WORK TO COMPLETE ▸
Output the part of the rows below that opens with the line containing "Describe the element" and closes with the line containing "at that location.", both of those lines included, as a numbered list with blank lines left out. Leave the pictures out of your answer.

DATA TO EXAMINE below:

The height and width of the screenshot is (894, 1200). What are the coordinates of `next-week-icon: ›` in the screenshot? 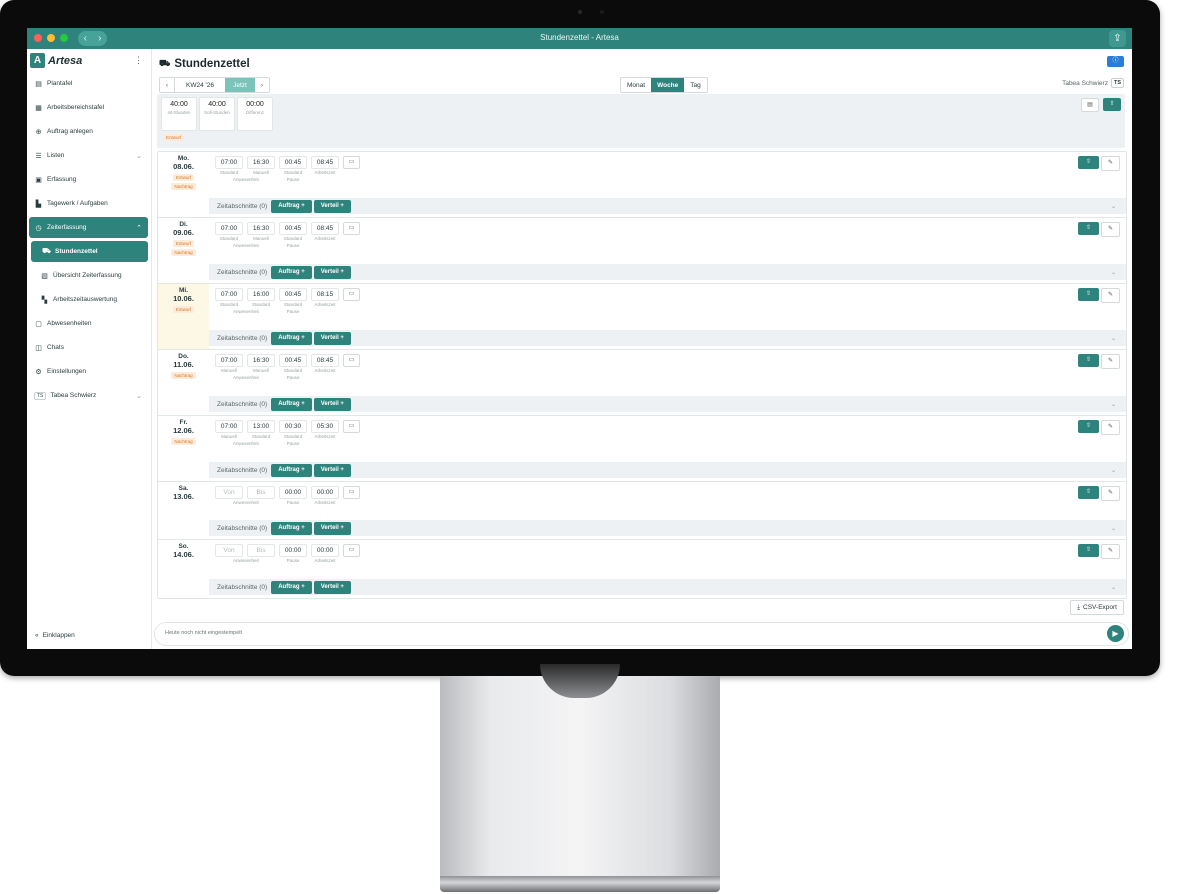 It's located at (262, 85).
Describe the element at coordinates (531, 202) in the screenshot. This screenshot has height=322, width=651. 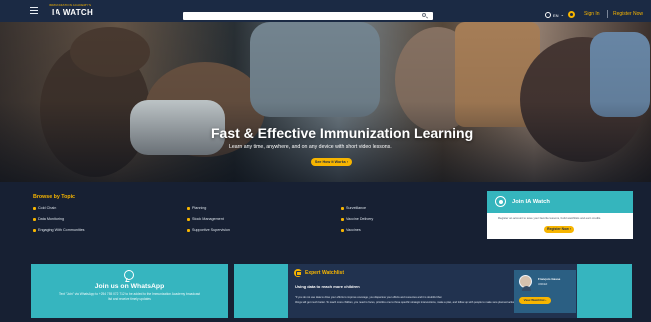
I see `join-card-title: Join IA Watch` at that location.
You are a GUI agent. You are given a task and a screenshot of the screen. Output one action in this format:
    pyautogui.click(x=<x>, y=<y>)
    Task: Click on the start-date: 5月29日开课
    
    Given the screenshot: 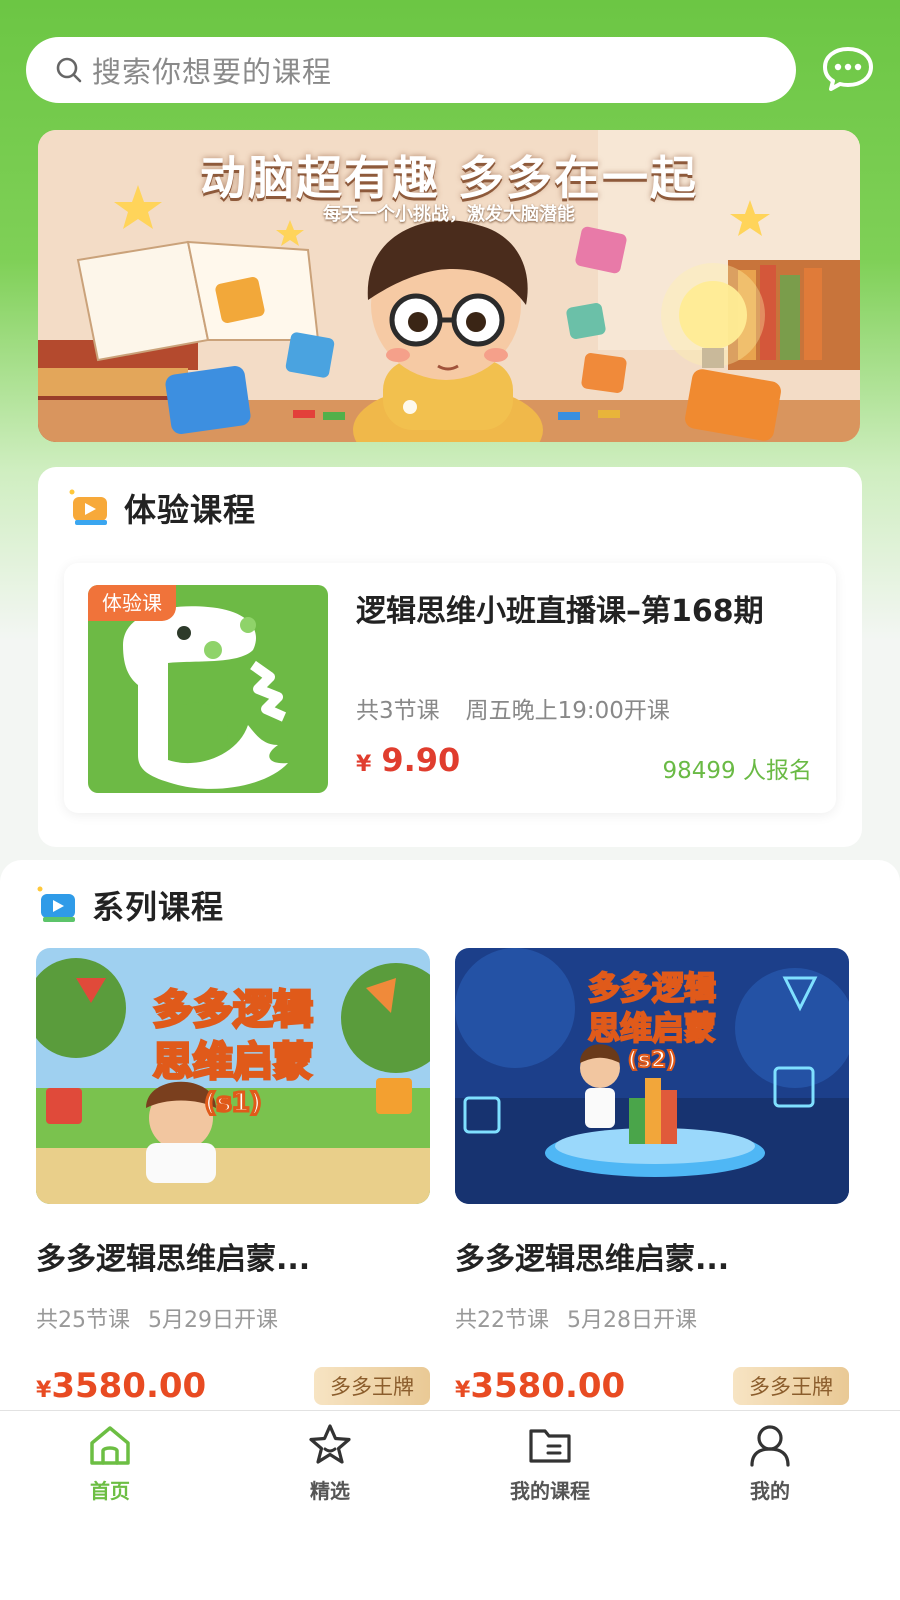 What is the action you would take?
    pyautogui.click(x=213, y=1320)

End of DATA TO EXAMINE.

REPLY ▸
1. Describe the element at coordinates (531, 202) in the screenshot. This screenshot has height=322, width=651. 
2. I see `join-card-title: Join IA Watch` at that location.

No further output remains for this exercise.